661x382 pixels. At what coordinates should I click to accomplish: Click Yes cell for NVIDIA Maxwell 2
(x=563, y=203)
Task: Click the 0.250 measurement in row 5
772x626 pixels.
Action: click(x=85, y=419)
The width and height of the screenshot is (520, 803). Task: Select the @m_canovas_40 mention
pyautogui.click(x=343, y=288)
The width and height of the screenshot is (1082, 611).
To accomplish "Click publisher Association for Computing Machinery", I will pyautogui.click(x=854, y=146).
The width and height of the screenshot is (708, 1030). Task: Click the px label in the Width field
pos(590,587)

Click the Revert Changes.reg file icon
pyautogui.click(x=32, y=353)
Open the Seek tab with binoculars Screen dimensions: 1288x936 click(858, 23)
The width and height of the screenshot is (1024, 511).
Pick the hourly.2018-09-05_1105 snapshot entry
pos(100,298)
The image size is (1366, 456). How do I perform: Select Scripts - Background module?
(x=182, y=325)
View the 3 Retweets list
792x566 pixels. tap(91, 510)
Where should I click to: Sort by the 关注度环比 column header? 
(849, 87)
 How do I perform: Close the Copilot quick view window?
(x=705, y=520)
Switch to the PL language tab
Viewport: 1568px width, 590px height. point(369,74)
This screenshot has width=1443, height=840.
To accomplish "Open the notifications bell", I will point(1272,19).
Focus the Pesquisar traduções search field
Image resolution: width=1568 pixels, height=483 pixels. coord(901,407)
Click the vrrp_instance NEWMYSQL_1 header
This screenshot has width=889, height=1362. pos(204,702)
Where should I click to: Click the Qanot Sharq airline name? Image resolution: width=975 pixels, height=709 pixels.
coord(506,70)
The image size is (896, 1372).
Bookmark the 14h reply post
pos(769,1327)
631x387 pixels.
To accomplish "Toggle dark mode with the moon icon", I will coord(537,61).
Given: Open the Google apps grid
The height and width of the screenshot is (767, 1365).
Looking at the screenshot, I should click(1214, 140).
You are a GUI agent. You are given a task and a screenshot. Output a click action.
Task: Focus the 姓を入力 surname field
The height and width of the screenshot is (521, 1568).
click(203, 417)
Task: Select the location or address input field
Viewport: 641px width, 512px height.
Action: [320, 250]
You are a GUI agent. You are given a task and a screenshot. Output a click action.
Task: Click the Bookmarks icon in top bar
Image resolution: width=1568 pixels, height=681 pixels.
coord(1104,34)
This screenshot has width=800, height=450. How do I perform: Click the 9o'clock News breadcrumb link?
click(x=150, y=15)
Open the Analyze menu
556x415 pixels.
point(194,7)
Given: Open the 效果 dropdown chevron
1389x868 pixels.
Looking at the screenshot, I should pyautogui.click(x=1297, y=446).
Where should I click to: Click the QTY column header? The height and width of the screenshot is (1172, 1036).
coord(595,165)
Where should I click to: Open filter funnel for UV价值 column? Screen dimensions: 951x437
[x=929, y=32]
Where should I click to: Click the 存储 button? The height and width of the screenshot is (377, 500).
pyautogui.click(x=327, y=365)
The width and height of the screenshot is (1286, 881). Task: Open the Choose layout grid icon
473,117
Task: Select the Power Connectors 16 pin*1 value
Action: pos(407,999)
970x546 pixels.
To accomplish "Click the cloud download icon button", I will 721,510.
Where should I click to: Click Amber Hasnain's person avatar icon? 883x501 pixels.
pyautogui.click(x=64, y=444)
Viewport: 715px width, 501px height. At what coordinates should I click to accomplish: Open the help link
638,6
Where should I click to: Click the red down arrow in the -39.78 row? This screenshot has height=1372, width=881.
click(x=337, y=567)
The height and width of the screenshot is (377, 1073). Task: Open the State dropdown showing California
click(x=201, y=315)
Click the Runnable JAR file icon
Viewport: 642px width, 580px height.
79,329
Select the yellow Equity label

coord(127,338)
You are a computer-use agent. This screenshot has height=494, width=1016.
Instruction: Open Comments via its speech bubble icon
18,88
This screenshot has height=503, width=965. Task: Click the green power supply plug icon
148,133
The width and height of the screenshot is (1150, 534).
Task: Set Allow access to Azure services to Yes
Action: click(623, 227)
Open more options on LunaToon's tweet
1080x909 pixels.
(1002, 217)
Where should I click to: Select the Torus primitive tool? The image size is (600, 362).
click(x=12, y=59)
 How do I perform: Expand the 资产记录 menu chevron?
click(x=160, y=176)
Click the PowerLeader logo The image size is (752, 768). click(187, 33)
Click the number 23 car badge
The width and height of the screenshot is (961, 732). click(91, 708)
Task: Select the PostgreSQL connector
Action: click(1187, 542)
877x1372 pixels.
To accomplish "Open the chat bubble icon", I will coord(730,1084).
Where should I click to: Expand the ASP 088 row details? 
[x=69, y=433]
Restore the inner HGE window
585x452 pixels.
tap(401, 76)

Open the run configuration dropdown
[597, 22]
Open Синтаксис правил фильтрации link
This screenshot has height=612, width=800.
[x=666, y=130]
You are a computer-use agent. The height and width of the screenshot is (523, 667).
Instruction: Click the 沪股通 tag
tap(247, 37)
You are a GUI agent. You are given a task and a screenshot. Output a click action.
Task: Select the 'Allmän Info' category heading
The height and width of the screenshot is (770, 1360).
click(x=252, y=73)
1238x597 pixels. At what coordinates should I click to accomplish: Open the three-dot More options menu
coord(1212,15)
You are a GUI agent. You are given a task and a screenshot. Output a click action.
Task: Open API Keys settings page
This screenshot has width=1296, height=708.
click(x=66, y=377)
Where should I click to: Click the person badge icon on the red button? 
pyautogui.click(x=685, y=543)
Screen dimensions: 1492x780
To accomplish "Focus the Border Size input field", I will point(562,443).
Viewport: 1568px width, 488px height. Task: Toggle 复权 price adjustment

- ACTIVITY -
Your answer should be the lines of the records that hold the string "input".

- RESULT FOR THIS EXERCISE -
Task: Select the location or address input field
To accomplish "Focus the Border Size input field", I will point(562,443).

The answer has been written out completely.